前回の記事で書いたようにサン電子(6736)はゲームソフトを含めた様々なビジネスを行っています。その中でここ数年の成長事業がイスラエル子会社「セレブライト」社を中心とするモバイルデータソリューション事業でした。「セレブライト」社はモバイル端末向けの犯罪捜査ソリューションの世界的なリーディングカンパニーで、特に犯罪の証拠となるスマートフォンの情報解析に定評のある会社です。

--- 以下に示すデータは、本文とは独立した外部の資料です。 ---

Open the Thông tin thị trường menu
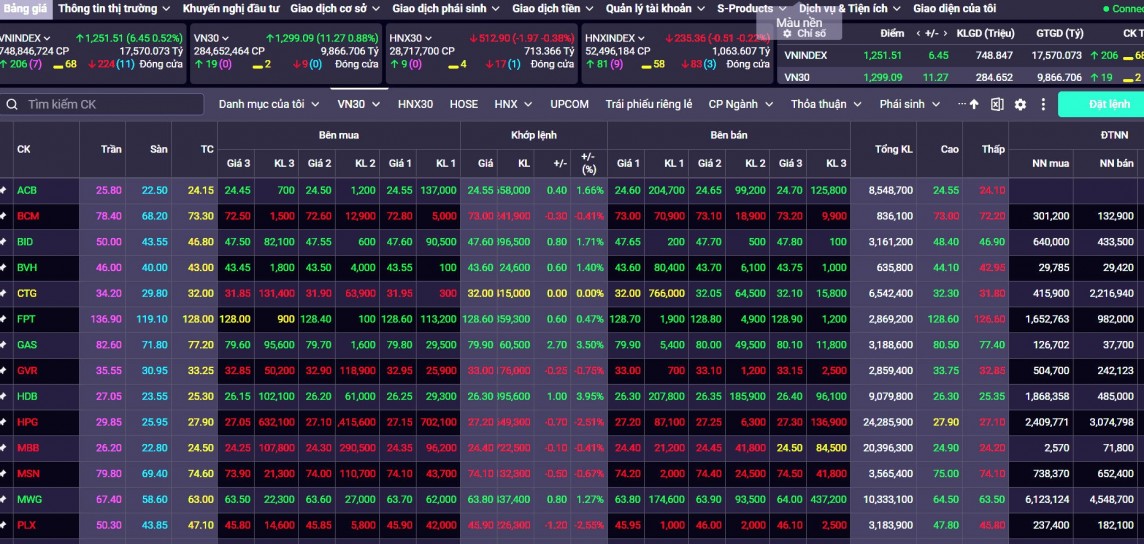The image size is (1144, 544). coord(113,8)
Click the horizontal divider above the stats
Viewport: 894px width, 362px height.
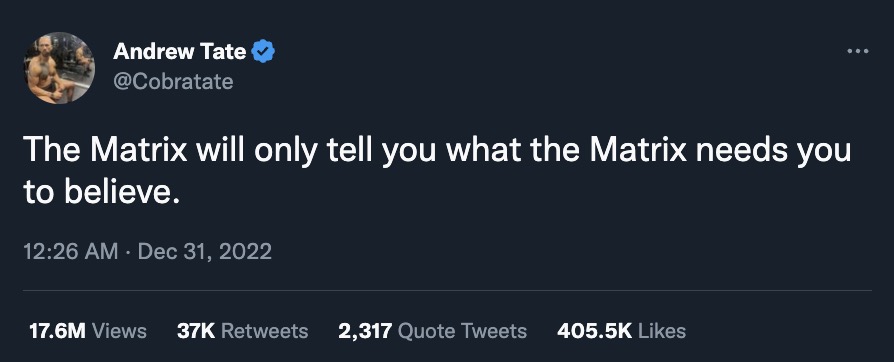[x=448, y=291]
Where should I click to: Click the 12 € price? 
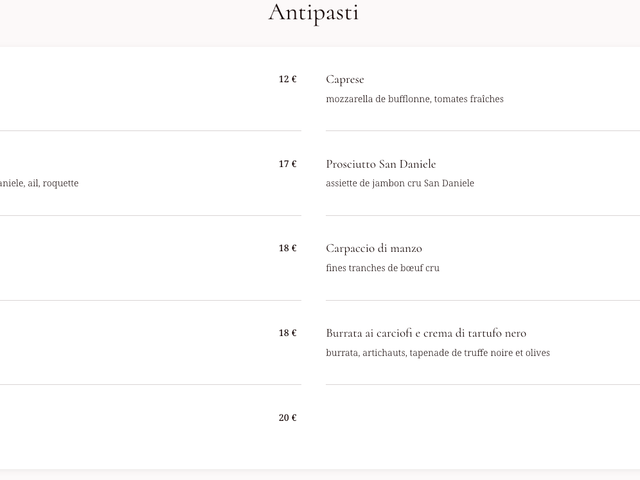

たとえば、ロックされているiPhoneのロックを解除し、中にある証拠を確認することはiPhoneのセキュリティが強固なため簡単ではありません。しかし、同社はそのiPhoneロックを解除する技術を有しているとされています。2016年には国際刑事警察機構(インターポール)とサポート契約を結んでいるほどです。

ビジネスの内容上、詳しい情報は分かりませんが、報道等では米FBIや日本の警視庁などともビジネスを行っており、テロリストのスマートフォンの解析も行っているとのことです。そういう捜査の実情はまったく分からないですが、犯罪やその捜査においてスマートフォンの存在が大きくなっており、その解析の価値が増しているのは容易に想像できます。

事実、サン電子のモバイルデータソリューション事業は2016年3月期には売上が約120億円でしたが2019年3月期には約184億円に増加しています。利益については上下変動がありますが、売上規模でも成長度合いでも堂々の主要事業です。

一方、同社はもともとパチンコ関係のビジネスが主力で2016年3月期にはホールシステムと遊技台部品で約96億円の売上がありました。それが2019年3月期にはエンターテイメント関連で約53億円に縮小してしまっています。モバイルデータソリューション事業とは対照的です。

結果的にモバイルデータソリューション事業のような成長事業を抱えながらもサン電子全体では2016年3月期から2019年3月期にかけて売上が約229億円から252億円にしか成長しておらず、2018年3月期・2019年3月期はいずれも営業赤字、2020年3月期も営業赤字予想と厳しい業績です。株価も2015年1月には一時2,000円を超えていたのが2015年10月には1,000円を割り込み、2019年春までほぼ1,000円以下の水準が続いています。

その流れが変わったのが2019年3月のアクティビスト、オアシスマネジメントによる大量保有報告でした。同ファンドは9.21%の保有比率で重要提案行為を行うことがあるとして、サン電子株式の大量保有を届け出たのです。

オアシスはサン電子が保有するセレブライトの株式の価値を1,500億円超としています。サン電子の時価総額は300-400億円程度で推移していることを考えるととてつもない価値と言えるでしょう。また、2017年3月期から2020年3月期まで4期連続の最終赤字になっている点も指摘し、オアシスが経営協力することでサン電子の価値を増せると訴えたのです。両者の対決は2020年4月8日に実施された臨時株主総会が舞台となりました。